[Start of section]

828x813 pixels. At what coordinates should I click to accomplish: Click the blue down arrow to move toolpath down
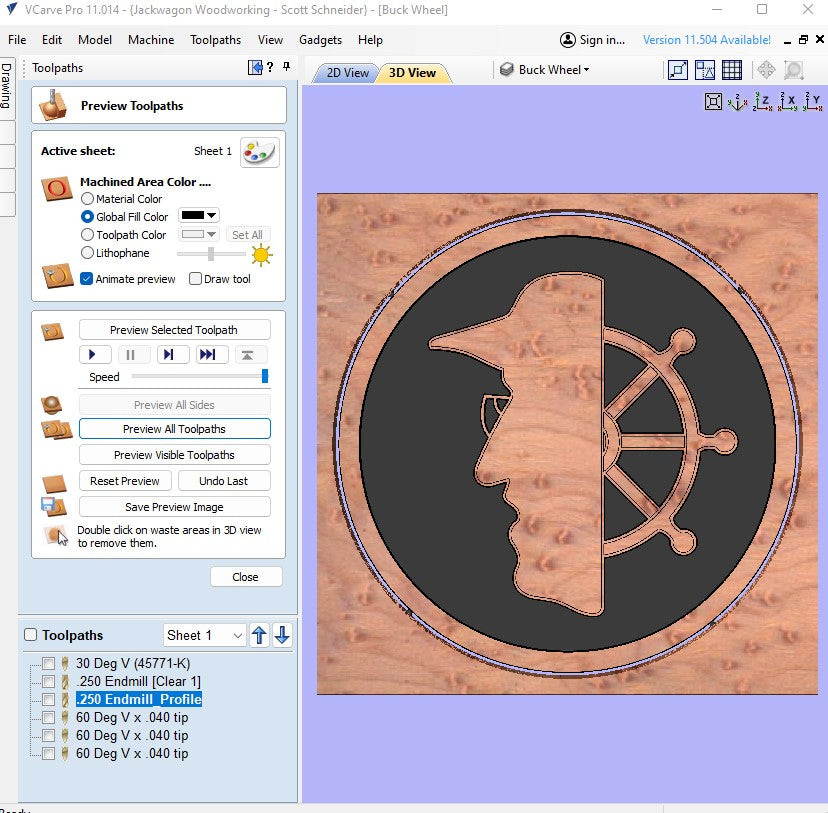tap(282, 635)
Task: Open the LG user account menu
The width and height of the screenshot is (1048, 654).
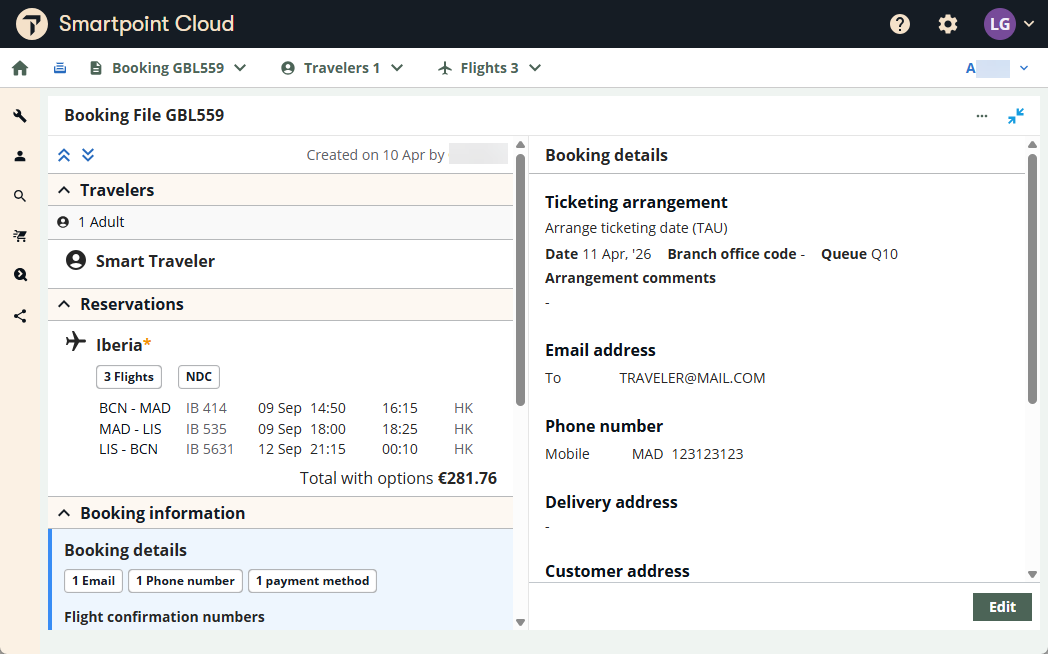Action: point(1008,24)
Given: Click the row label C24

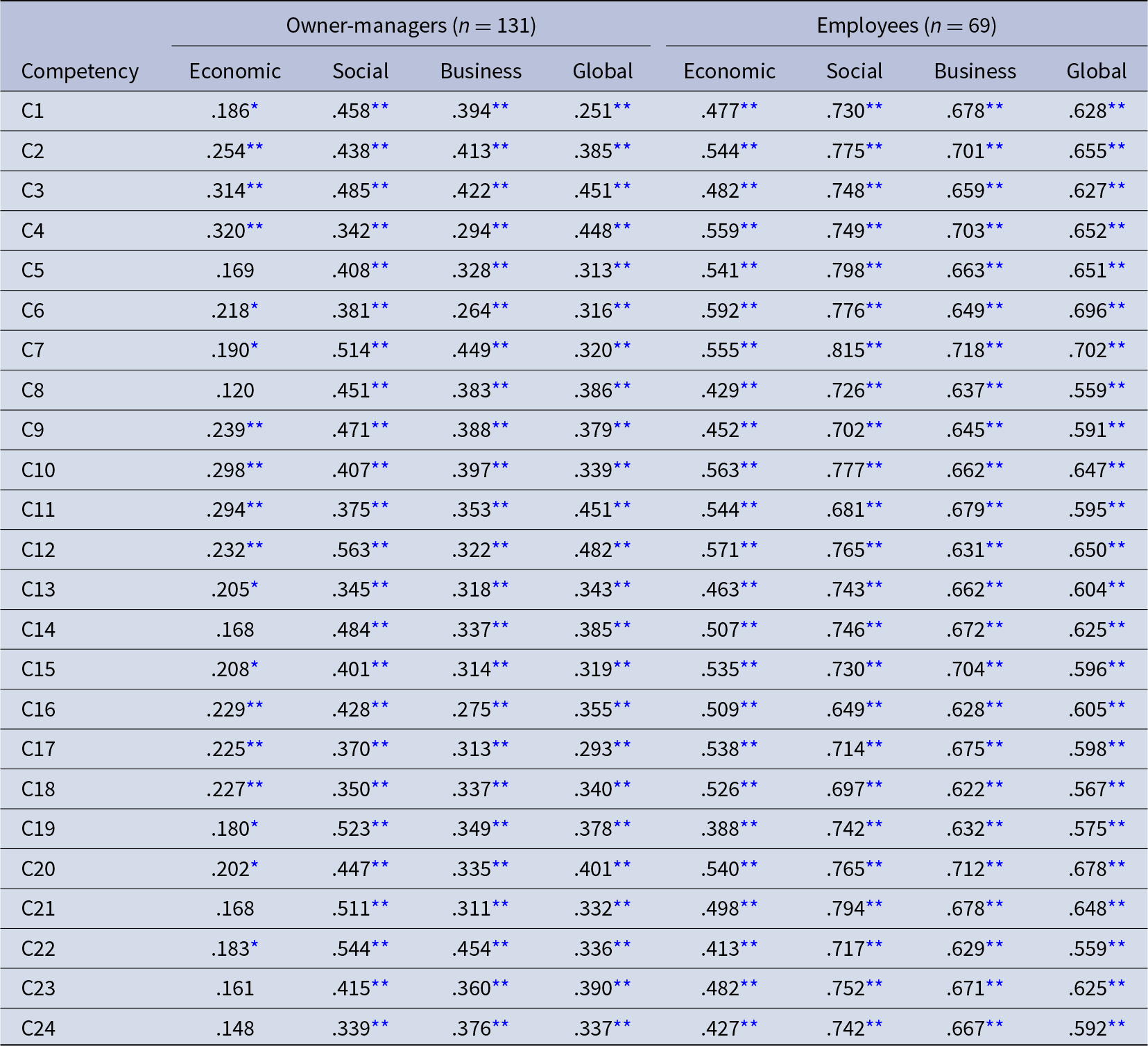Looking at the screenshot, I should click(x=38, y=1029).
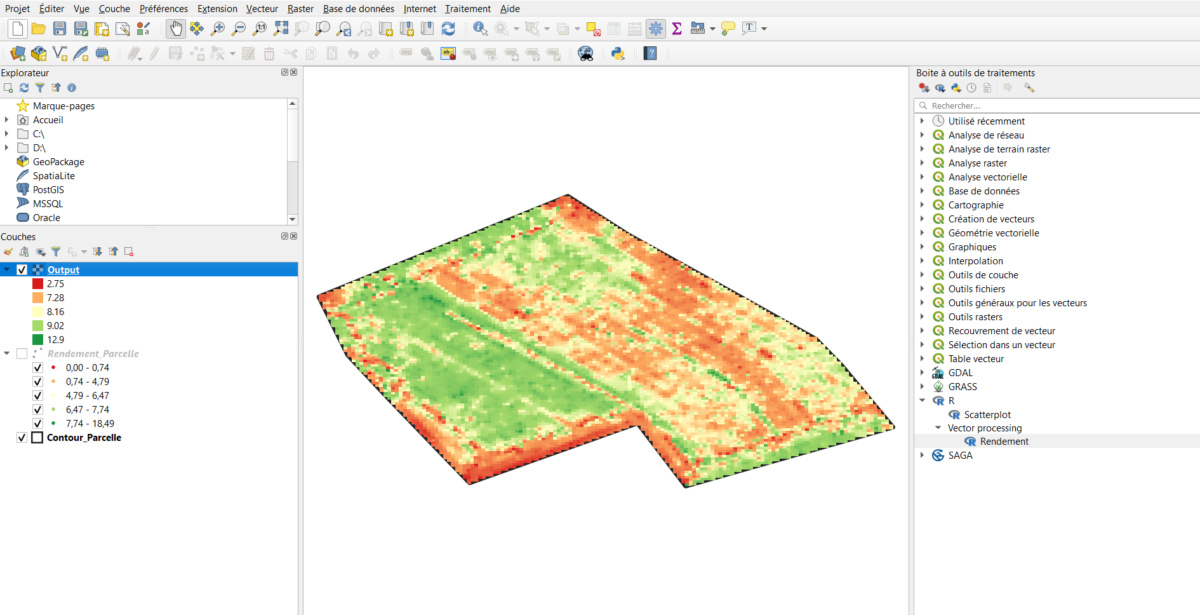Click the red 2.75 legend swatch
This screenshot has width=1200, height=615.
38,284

[End of section]

** WHAT YOU ARE ASKED TO DO **
None of the pictures should be kept; reproduce all the remaining material exactly.

** OUTPUT FOR THIS EXERCISE **
828x813 pixels. At what coordinates should I click to accomplish: Click the blue down arrow to move toolpath down
tap(282, 635)
Task: Open the LG user account menu
The width and height of the screenshot is (1048, 654).
Action: point(1008,24)
Given: Click the row label C24

Looking at the screenshot, I should click(x=38, y=1029).
Click the red 2.75 legend swatch
This screenshot has width=1200, height=615.
38,284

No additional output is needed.